Benchmark with minimum overhead

guga · December 16, 2015, 01:56:19 AM

Hi guys

I´m building a app that can be used to test the performance of the different benchmark apps being used. I´m testing several differenet algorithms to calculate the benchmark performance x accuracy to see if we can have a method that is more close to the real timmings a certain function may use.

So far, the best performance was found on the start and ending of the computations as:
Method1

Code Select

; start to calculate the data
    xor eax eax ; serialize
    xor edx edx ; serialize
    xor ecx ecx ; serialize
    xor ebx ebx ; serialize
    rdtscp       ; read clock counter
    lfence
    ; store edx/eax as the start
(user code)
; end of calculate the data
    xor eax eax ; serialize
    xor edx edx ; serialize
    xor ecx ecx ; serialize
    xor ebx ebx ; serialize
    rdtscp       ; read clock counter
    lfence

   ; subract the start in edx/eax with the ending of edx/eax, to we calculate the delta value used to compute the STD
loop back untill XXX iterations

After loop, compute he STD and analyse the results. Whenever STD is bigger then 1, start the test all over again. Do this major loop about 30-100 times (Not sure,, yet) to make sure you are collecting the smallest overhead data as possible.

After collecting these data, then perform another STD on it, to compute the true mean. This should represent the real time used by your code with a minimum of overhead.

This results in a small amount of overhead that can be computed after computing the results of a standard variation computation. So, the smallest STD or variance (Closer to 0 or smaller then 1), represents the true clock cycles spent by the algo. So, with the minimum of overhead/ throughputs as possible.

Method2
or we can compute the overhead before all the major loops (as a calibration), calculating the mean of the variances of a series of iterations. Let´s say after we calibrate we have a Mean variance of 30000.
Then we can simply subtract it from the resulting STD computed on the main benchmark function.

But, this 2nd method maybe inaccurate, i guess.

I´ll try finishing it, and post here the results and App to be tested.

Btw.. cpuid/rdtsc seems to be the worst, because it have hundreds of overheads (variances on the STD) before find a value smaller then 1 (for the variance and STD, i mean)

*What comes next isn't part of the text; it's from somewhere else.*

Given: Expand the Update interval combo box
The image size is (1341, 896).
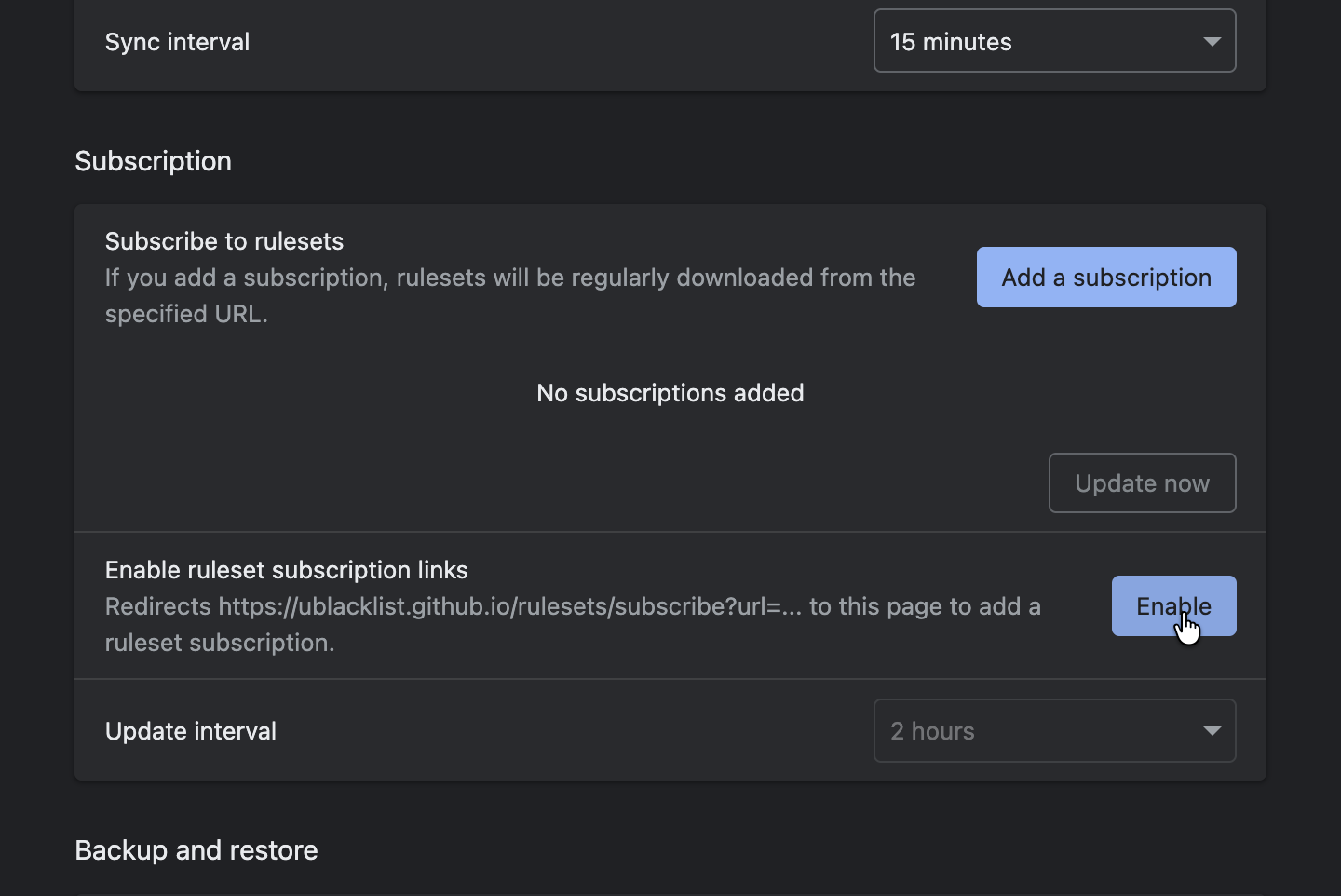Looking at the screenshot, I should (x=1053, y=731).

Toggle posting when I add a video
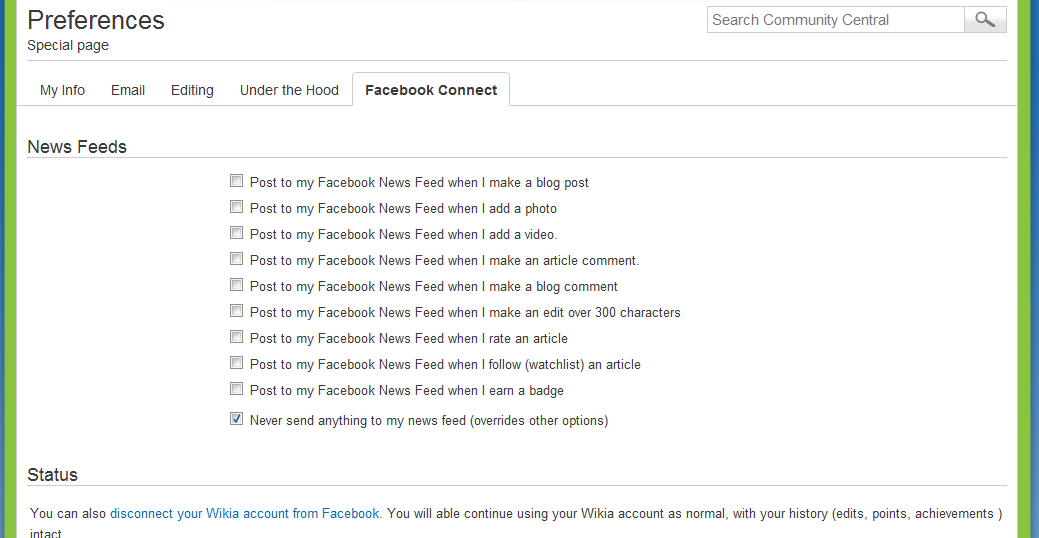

guga · December 16, 2015, 07:04:12 AM

preliminary tests represent a stability of the rdtscp+lfence series. On each usage of the app there is no variances. The mean seems to remains the same no matter how many times we use it. (Of course, this is just a preliminary test and i found a variation of the result, but ths can be overcome, as soon i finish the analysis)

When clicked on 1st time..

And clicked again, just after it :) Btw...I tested closing the app and not closing the app. (Only restarting the benchmark, i mean)

clicked in sequence about 40 times, and found only one major difference of the mean. All the rest remained fixed at 180.56 nanoseconds :) which seems to be the exact amount of time spent by the tested code.

guga · December 18, 2015, 08:43:26 AM

Can someone, please test the app on other Machines ?

So far the result is accurated (although a bit slow after 3000 * 3000 * 500 * 4 internal loop or something :)

I disabled the edit control to increase/decrease the iterations, because 3000 as it is marked, is only the total amount of "good results" the app is collecting. The total amount of iterations is something around the number above (Including the calibration).

This example, it is counting the total amount of time (in nanoseconds) that the function memcpy_SSE uses and also tries to cmopute how many overheads it is being found when tryng to stabilize the results

I´m analysing it for stability of the results. So, the algo with the less variations is the one that represent the more accurated value.

I´ll try optimizing it a bit and review the total amount of "iterations for good passes" are necessary to collect stable results. On previous tests, something around 300 were more then enough for a stabilization, but i´ll take a look at it later.

Btw...i did not implemented any warning message, saying that the app is running on Some specific part (or enabled a progressbar yet). So, if you please can tell me how much time does it takes to work on the machine, i´ll really apreciate.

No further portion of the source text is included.